__TASK GOAL__.
Please repeat the lines below, exactly and only, from the one that holds "Task: Tap the clock showing 11:48" through the one that holds "Task: Click the info icon beside Top".

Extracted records

*-*-*

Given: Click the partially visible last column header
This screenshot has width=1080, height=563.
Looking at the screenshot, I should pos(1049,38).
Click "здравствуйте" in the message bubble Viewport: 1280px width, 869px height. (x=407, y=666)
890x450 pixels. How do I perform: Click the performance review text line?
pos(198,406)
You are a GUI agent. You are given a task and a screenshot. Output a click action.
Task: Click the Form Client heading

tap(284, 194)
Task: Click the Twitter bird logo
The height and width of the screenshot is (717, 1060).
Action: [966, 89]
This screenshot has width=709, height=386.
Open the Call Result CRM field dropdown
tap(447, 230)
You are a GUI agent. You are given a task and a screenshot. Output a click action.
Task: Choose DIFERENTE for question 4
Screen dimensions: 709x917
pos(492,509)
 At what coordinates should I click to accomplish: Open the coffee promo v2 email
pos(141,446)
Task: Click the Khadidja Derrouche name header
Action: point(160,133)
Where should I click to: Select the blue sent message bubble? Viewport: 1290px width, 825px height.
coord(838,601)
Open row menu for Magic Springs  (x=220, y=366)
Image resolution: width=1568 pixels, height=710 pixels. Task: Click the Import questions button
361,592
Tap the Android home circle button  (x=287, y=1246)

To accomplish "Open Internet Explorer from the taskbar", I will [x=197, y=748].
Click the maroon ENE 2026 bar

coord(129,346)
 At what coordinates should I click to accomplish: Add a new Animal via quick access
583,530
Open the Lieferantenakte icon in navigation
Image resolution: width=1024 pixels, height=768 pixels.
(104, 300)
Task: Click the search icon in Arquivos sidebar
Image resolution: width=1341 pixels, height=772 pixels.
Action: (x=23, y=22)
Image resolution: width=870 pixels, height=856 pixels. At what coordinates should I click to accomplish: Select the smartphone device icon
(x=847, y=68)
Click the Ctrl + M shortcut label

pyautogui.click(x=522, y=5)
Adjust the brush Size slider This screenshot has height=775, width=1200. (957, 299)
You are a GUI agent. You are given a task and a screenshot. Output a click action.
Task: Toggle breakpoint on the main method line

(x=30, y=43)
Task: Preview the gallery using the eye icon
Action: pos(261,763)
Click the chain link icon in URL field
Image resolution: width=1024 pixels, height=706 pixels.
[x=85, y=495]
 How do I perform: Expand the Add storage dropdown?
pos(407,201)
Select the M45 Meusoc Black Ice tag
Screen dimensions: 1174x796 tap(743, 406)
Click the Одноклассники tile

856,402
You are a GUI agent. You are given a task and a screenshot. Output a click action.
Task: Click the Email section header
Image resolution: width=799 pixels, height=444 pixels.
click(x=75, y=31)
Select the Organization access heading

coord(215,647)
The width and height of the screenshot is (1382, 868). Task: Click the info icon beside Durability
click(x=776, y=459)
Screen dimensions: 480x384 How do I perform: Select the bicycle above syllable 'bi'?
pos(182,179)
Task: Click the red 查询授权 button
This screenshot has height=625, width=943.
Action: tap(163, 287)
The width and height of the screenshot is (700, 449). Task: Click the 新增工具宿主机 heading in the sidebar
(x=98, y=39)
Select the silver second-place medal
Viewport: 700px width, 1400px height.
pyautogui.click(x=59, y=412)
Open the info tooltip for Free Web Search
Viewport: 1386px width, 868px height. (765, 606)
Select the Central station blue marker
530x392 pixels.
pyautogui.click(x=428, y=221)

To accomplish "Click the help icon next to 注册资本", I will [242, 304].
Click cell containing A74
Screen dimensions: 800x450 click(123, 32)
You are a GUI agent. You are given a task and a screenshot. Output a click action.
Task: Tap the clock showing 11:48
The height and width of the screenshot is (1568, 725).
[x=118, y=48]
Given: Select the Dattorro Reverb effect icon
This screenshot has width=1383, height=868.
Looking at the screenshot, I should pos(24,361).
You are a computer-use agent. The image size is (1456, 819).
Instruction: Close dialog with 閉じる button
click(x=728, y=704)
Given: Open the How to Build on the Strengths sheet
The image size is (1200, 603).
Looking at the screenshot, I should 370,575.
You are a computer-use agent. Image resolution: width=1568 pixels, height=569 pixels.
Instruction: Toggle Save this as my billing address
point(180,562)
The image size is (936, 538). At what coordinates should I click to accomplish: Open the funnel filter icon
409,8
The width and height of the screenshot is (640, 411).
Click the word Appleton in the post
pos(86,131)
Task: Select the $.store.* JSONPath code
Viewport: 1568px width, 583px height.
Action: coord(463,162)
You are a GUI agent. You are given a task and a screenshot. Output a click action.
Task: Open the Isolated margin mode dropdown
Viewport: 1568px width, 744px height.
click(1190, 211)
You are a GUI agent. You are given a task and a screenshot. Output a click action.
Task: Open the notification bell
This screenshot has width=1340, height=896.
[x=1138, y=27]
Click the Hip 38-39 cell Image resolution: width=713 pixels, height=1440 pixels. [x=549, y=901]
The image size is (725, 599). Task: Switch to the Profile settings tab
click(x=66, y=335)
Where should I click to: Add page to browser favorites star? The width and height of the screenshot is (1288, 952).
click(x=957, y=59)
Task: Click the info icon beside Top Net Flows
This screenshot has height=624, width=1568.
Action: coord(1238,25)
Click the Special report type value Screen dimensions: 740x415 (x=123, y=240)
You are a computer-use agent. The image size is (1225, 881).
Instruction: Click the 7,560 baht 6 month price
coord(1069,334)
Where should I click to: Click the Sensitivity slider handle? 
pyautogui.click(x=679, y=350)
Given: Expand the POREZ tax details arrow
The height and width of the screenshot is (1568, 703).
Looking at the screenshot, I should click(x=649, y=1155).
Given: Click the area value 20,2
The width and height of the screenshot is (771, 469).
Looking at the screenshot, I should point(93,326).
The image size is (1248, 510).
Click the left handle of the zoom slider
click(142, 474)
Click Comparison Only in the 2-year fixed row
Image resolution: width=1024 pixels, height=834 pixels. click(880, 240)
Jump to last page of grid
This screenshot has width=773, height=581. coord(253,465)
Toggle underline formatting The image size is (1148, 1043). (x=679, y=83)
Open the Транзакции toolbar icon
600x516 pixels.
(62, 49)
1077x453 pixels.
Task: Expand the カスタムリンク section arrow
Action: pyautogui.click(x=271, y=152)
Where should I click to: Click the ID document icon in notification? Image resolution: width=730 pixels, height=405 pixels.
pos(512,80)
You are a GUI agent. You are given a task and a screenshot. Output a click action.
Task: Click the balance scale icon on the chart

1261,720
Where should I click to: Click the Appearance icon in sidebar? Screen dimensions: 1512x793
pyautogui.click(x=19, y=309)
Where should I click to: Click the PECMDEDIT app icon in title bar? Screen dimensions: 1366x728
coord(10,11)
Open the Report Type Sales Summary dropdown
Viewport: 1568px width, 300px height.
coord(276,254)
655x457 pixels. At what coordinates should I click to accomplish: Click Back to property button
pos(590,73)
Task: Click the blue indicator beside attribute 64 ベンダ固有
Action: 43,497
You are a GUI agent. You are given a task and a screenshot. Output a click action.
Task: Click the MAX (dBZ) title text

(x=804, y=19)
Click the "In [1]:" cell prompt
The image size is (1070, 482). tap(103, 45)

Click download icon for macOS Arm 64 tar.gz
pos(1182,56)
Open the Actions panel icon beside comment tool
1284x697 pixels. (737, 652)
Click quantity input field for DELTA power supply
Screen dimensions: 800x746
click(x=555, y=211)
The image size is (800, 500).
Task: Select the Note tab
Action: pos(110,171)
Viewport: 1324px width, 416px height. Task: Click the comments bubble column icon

*-*-*

__ANSWER FOR THE TASK__.
Task: Tap the clock showing 11:48
The height and width of the screenshot is (1568, 725).
[x=118, y=48]
Given: Select the Dattorro Reverb effect icon
This screenshot has width=1383, height=868.
Looking at the screenshot, I should pos(24,361).
You are a computer-use agent. The image size is (1456, 819).
Instruction: Close dialog with 閉じる button
click(x=728, y=704)
Given: Open the How to Build on the Strengths sheet
The image size is (1200, 603).
Looking at the screenshot, I should 370,575.
You are a computer-use agent. Image resolution: width=1568 pixels, height=569 pixels.
Instruction: Toggle Save this as my billing address
point(180,562)
The image size is (936, 538). At what coordinates should I click to accomplish: Open the funnel filter icon
409,8
The width and height of the screenshot is (640, 411).
Click the word Appleton in the post
pos(86,131)
Task: Select the $.store.* JSONPath code
Viewport: 1568px width, 583px height.
Action: coord(463,162)
You are a GUI agent. You are given a task and a screenshot. Output a click action.
Task: Open the Isolated margin mode dropdown
Viewport: 1568px width, 744px height.
click(1190, 211)
You are a GUI agent. You are given a task and a screenshot. Output a click action.
Task: Open the notification bell
This screenshot has width=1340, height=896.
[x=1138, y=27]
Click the Hip 38-39 cell Image resolution: width=713 pixels, height=1440 pixels. [x=549, y=901]
The image size is (725, 599). Task: Switch to the Profile settings tab
click(x=66, y=335)
Where should I click to: Add page to browser favorites star? The width and height of the screenshot is (1288, 952).
click(x=957, y=59)
Task: Click the info icon beside Top Net Flows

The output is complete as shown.